Show the lines below where "info" occurs.

━━━━━━

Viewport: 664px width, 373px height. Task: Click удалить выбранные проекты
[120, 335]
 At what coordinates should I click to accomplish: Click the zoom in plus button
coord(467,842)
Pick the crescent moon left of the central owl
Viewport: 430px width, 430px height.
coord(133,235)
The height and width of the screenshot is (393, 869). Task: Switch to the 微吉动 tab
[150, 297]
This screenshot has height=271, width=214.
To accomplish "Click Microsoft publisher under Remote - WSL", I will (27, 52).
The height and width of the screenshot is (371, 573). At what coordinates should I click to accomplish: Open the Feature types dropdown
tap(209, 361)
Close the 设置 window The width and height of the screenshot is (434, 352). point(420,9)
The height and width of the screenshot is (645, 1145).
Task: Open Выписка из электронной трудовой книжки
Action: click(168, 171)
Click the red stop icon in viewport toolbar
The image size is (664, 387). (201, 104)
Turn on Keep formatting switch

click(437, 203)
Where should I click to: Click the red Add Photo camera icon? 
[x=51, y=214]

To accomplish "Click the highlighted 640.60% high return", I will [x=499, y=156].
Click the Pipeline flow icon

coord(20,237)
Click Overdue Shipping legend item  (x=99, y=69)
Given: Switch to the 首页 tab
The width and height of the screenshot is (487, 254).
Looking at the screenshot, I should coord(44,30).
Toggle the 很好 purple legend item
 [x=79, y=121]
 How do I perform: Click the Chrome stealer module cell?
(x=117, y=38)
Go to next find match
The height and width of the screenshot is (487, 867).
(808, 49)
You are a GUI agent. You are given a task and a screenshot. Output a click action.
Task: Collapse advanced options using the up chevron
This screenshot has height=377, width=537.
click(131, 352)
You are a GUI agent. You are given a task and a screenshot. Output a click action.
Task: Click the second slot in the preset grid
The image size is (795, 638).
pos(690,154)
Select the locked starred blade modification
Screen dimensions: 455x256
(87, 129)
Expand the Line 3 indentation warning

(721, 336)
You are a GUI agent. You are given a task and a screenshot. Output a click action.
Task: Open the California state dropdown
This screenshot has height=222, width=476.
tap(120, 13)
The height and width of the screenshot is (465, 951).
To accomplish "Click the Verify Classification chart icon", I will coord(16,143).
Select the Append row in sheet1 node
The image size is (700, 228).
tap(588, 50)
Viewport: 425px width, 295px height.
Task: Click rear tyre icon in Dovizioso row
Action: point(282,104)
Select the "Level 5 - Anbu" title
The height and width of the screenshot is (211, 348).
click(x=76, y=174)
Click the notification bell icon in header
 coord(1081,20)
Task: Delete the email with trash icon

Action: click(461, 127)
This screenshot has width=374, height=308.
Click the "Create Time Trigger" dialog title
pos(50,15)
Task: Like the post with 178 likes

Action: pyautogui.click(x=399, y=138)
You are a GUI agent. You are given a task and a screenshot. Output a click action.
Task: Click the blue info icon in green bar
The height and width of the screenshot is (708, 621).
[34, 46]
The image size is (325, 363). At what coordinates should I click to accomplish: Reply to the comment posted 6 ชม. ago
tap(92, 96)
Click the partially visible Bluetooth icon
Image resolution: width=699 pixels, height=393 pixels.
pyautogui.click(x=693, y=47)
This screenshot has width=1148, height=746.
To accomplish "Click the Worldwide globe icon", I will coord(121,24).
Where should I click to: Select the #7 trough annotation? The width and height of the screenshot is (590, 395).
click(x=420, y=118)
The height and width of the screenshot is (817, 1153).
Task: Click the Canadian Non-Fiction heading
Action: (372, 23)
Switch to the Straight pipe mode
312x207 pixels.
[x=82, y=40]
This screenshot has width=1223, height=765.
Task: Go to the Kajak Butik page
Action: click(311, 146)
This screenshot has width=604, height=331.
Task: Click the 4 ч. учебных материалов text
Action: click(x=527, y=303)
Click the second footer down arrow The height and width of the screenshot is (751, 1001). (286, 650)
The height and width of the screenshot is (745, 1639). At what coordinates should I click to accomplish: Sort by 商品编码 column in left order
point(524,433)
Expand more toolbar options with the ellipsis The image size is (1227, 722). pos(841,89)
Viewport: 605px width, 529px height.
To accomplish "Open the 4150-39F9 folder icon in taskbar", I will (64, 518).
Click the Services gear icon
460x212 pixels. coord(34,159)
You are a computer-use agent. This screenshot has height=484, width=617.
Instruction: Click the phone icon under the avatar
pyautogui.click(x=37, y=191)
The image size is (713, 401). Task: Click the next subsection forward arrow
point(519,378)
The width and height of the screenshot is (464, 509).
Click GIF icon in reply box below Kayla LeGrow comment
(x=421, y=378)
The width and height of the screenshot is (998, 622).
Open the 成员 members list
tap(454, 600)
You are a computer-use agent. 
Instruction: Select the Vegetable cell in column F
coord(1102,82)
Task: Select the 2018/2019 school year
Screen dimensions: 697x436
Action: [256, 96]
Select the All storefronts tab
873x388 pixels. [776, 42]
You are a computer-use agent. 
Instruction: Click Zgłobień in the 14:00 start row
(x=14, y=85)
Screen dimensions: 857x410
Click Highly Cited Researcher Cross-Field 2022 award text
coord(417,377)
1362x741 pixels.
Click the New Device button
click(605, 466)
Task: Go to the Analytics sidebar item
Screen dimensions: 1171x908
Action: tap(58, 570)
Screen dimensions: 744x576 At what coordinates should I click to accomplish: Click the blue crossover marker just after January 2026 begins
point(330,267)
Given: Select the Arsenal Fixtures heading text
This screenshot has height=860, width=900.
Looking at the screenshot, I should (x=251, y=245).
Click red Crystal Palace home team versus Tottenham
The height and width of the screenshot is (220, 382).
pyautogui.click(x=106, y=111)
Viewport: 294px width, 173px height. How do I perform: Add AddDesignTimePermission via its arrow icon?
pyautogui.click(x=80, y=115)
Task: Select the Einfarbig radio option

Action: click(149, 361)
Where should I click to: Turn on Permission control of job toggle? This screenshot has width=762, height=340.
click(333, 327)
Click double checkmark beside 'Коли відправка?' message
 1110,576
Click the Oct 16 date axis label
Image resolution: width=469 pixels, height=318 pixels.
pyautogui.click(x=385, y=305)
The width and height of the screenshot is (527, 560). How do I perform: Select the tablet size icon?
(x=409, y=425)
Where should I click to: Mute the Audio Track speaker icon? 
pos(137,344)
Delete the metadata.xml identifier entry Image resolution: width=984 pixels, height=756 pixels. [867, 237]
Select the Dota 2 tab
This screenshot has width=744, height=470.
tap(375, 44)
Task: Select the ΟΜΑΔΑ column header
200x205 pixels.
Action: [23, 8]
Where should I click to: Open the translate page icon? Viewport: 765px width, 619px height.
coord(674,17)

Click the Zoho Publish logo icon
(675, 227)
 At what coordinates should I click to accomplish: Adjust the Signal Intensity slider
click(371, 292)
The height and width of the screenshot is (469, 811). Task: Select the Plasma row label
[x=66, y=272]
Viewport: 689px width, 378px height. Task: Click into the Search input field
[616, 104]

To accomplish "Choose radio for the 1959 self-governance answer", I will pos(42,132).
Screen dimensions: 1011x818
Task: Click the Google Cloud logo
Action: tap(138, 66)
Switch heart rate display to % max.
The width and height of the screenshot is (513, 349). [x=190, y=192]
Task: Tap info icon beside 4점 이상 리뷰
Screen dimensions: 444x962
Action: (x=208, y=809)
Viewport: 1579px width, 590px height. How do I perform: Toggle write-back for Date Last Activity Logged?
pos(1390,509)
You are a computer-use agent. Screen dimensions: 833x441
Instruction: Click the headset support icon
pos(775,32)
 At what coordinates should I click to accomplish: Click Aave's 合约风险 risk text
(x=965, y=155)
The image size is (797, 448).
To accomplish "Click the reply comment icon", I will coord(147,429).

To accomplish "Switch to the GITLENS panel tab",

━━━━━━

TASK RESPONSE >>
Task: Click the blue info icon in green bar
Task: Tap info icon beside 4점 이상 리뷰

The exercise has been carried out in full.